As the GTEx project moves forward and examines more people, it will be necessary to consider three main challenges. First, although the consortium identified almost 1 million genetic variants associated with differences in gene expression, it could be that most don't directly cause gene-expression differences. DNA variants are often correlated across the genome, passed down together from one generation to the next. This means that, in addition to the causal variant for any given trait, numerous related, non-causal associations can be found. Therefore, some causal variants might not yet have been identified by the consortium. A complete genome sequence from each individual will be needed to identify all these associated variants, and should be used alongside new methods to predict the causal variant. The ability to manipulate genetic variants using CRISPR–Cas9 genome editing and to analyse any subsequent changes in gene expression, as the authors do in a handful of cases, should also allow researchers to determine causal genetic variation.
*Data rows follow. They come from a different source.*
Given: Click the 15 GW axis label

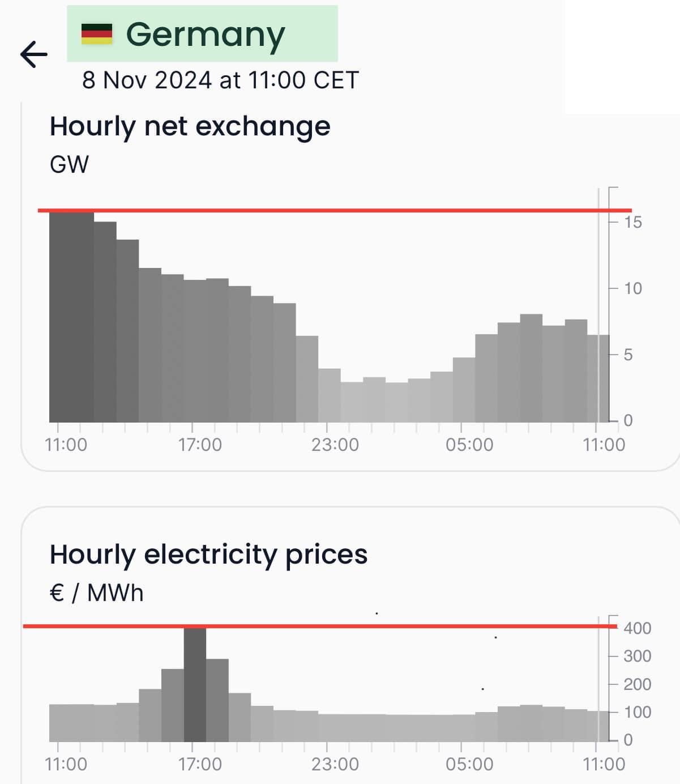Looking at the screenshot, I should click(x=633, y=222).
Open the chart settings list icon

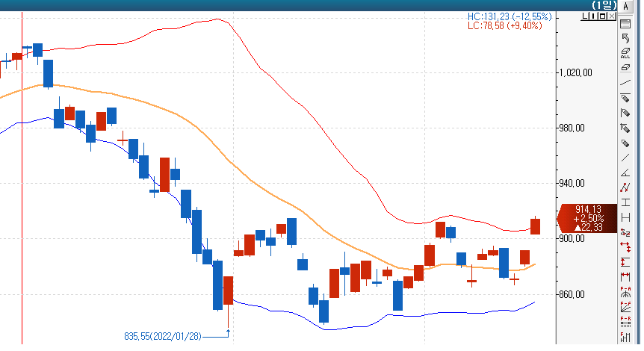[x=625, y=24]
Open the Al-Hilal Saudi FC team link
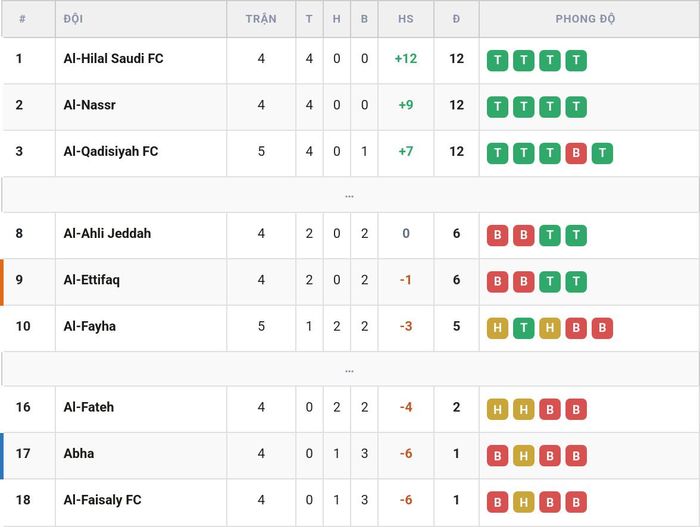 click(x=113, y=59)
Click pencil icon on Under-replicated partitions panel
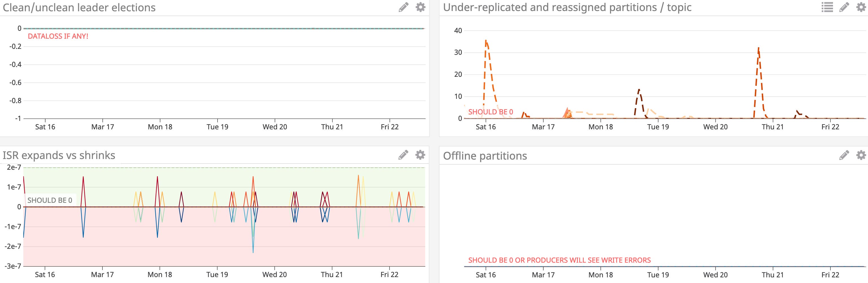 click(x=844, y=7)
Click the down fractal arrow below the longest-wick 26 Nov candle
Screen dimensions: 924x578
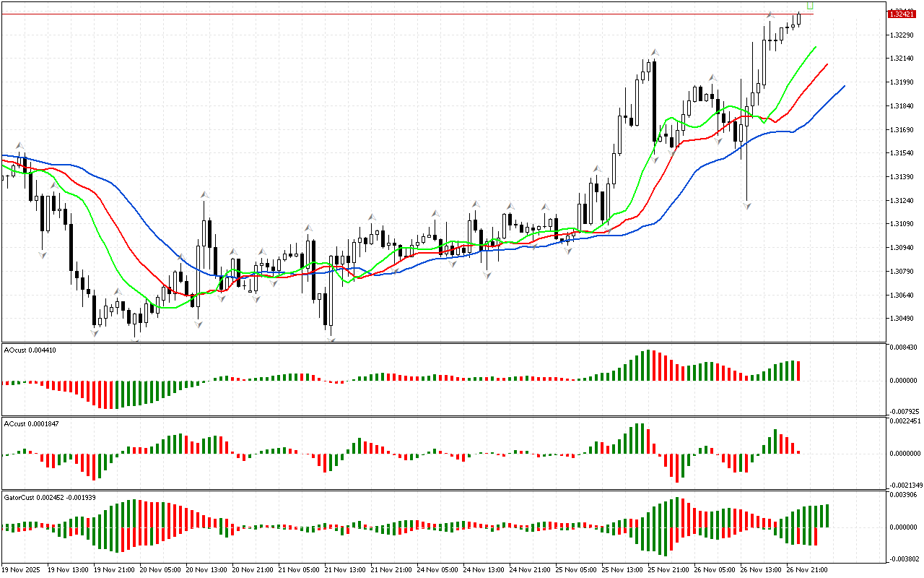(x=747, y=206)
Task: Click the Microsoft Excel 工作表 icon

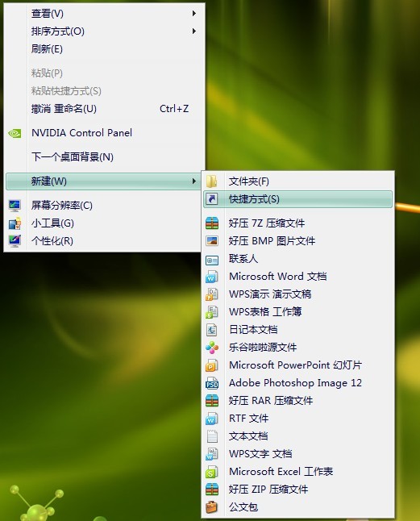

Second, although the GTEx analyses represent the most comprehensive tissue set catalogued so far, all tissues consist of many cell types, which probably contributes to the observed variation in gene expression. Testing for genetic effects on gene expression at a higher resolution in individual cells using single-cell processing technologies will help to distil the signal.
Third, to move beyond descriptive work to an understanding of the actual mechanisms that underlie gene-regulatory programs, multiple functional genomic assays that profile factors affecting gene expression (for example, chromosome accessibility, transcription-factor binding and the modification of DNA by methyl groups) should be performed in the same cells. Genetic variants can affect aspects of the gene-regulatory cascade other than levels of RNA, and these should also be examined. The rate of gene transcription, the mechanism of RNA processing and the rate of translation are three such examples. Some of these aspects of gene regulation will be examined by the ongoing 'Enhancing GTEx' project, as outlined in a Commentary published in Nature Genetics7.
But for many of these dynamic experiments, frozen tissue samples, such as those used in the current study, might not be optimal. Future efforts could use stem-cell models, or study differentiated cells in vitro as a complement to generating data from frozen tissue.
Nonetheless, the extensive catalogue generated by the GTEx Consortium takes us a step closer to decoding the regulatory code of the genome. The consequences of genetic variation on gene expression are gradually becoming clearer.